Le 25 octobre 1941, le président américain Roosevelt et le premier ministre britannique Churchill publient des déclarations annonçant leur volonté de punir les crimes commis par les responsables allemands.
Le 13 janvier 1942, à l’issue de la troisième conférence interalliée réunie au palais Saint-James, à Londres, « pour la punition des crimes de guerre » les délégués de neuf gouvernements européens en exil en Grande-Bretagne adoptent une déclaration commune, la déclaration dite du palais Saint-James, dans laquelle, constatant les violences et abus commis contre leurs populations, ils mettent au rang des principaux buts de guerre le châtiment, « par les voies d’une justice organisée », de ceux qui auront ordonné ou commis ces crimes, quelle que soit leur nationalité.
Cette déclaration enclenche un processus qui va conduire non seulement à la confirmation que la punition des crimes de guerre est un but de guerre allié, mais aussi à préciser l’acte d’accusation et les modalités d’application de cette punition, par le biais d’une justice internationale.

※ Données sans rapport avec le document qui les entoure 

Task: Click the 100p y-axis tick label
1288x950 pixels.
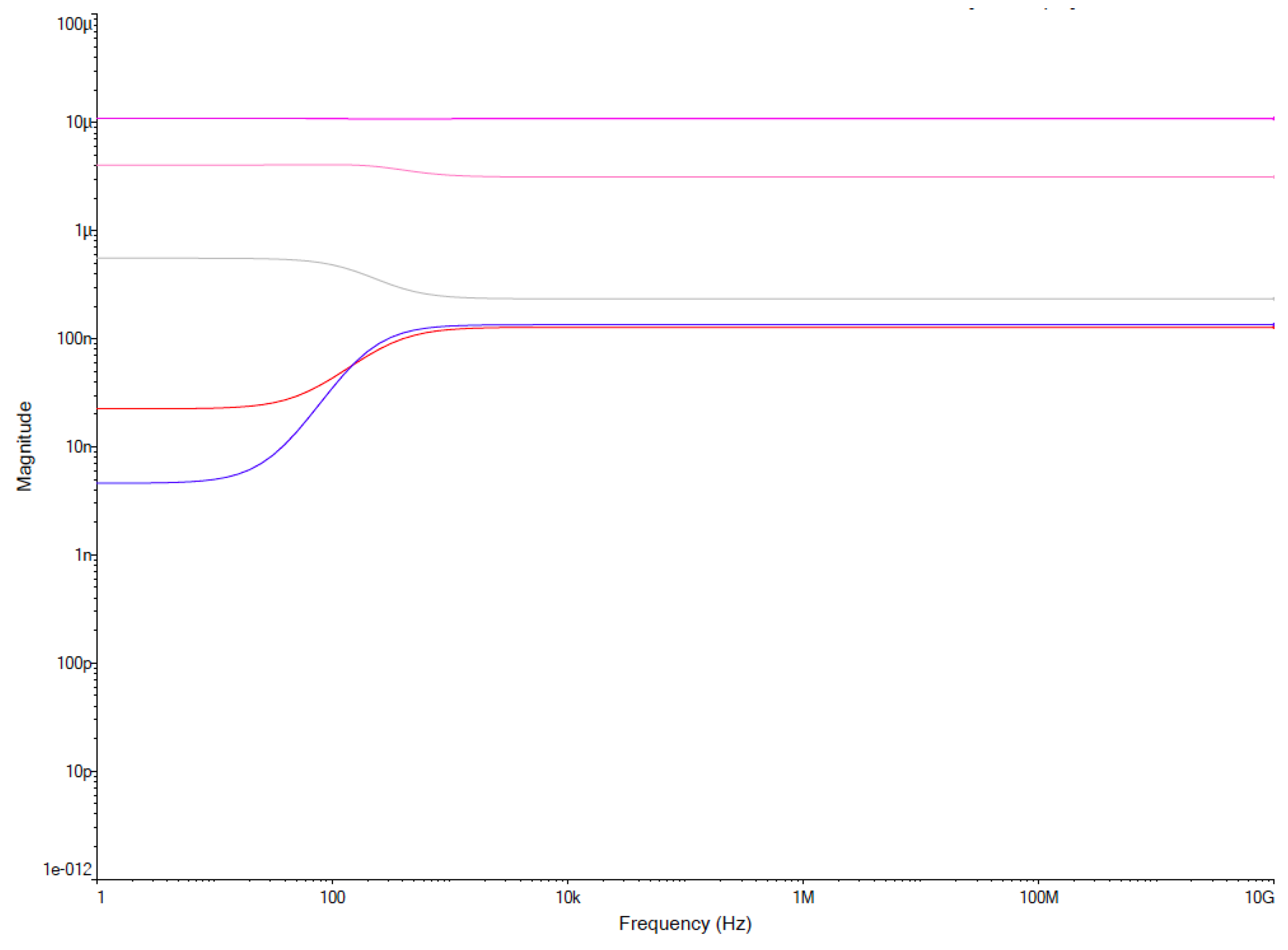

À la suite de cette déclaration, les gouvernements américain et britannique proposent, le 8 août 1942, la création d’une Commission d’enquête (« fact finding commission ») des Nations unies sur les crimes de guerre qui va enregistrer les différents cas de crimes de guerre que les gouvernements lui transmettent. Elle se réunit pour la première fois le 20 octobre 1943. Son principal apport, durant la guerre, concerne les questions de principe et les procédures de jugement. Elle est dissoute en 1949.

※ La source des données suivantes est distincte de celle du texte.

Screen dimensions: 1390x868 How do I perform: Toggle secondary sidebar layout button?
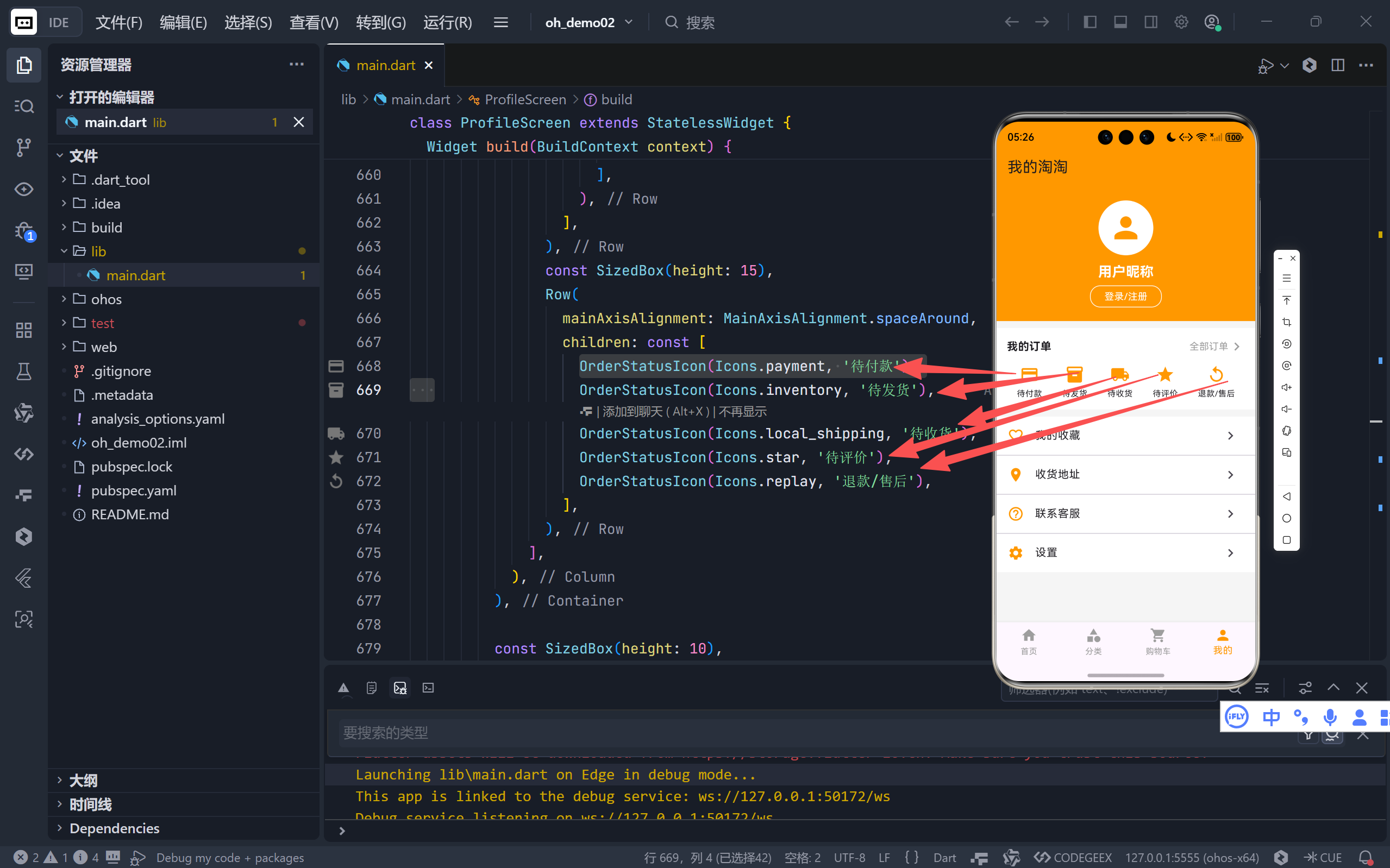click(1150, 22)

En mars 1945, un Registre central des criminels de guerre et des suspects pour la sécurité (« Central Registry of War Criminals and Security Suspects ») est établi à Paris par le commandement suprême des forces alliées, le SHAEF, pour assister la commission. Ses bureaux sont transférés à Berlin en mai 1946. Il publie en 1947 une liste de quatre volumes de 60 000 suspects de crimes de guerre subdivisée en quatre catégories : suspects allemands, non-allemands et deux listes complémentaires.

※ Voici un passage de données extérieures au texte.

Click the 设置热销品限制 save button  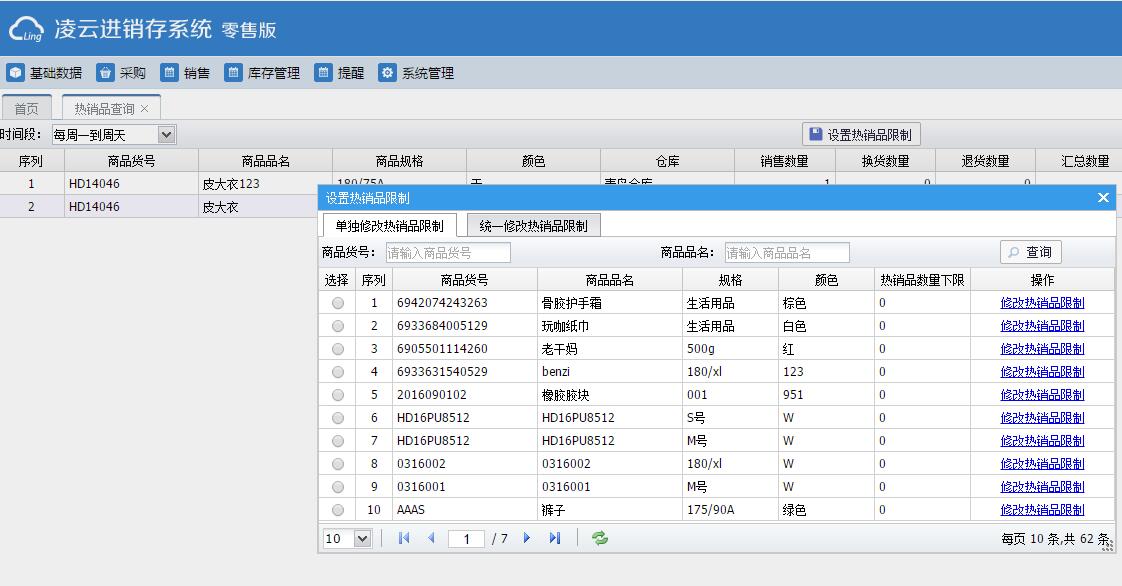pos(861,135)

Le 17 décembre 1942, les gouvernements américain, britannique et soviétique publient simultanément, au nom des puissances alliées, une déclaration conjointe des membres des Nations unies décrivant la mise en œuvre de la politique nazie d’extermination des juifs :
« L’attention des gouvernements de Belgique, Tchécoslovaquie, Grèce, Yougoslavie, Luxembourg Pays-Bas en exil, Norvège, URSS, Royaume-Uni de Grande-Bretagne et des États-Unis d’Amérique ainsi que le Comité national français de Libération, a été attirée sur les nombreux rapports en provenance d’Europe selon lesquels les autorités allemandes, non contentes de publier les lois déniant aux personnes de race Juive dans tous les territoires où leur barbare autorité s’est étendue, les plus élémentaires droits humains et sont en train de rendre effective l’intention maintes fois répétée d’Hitler d’exterminer les personnes juives en Europe.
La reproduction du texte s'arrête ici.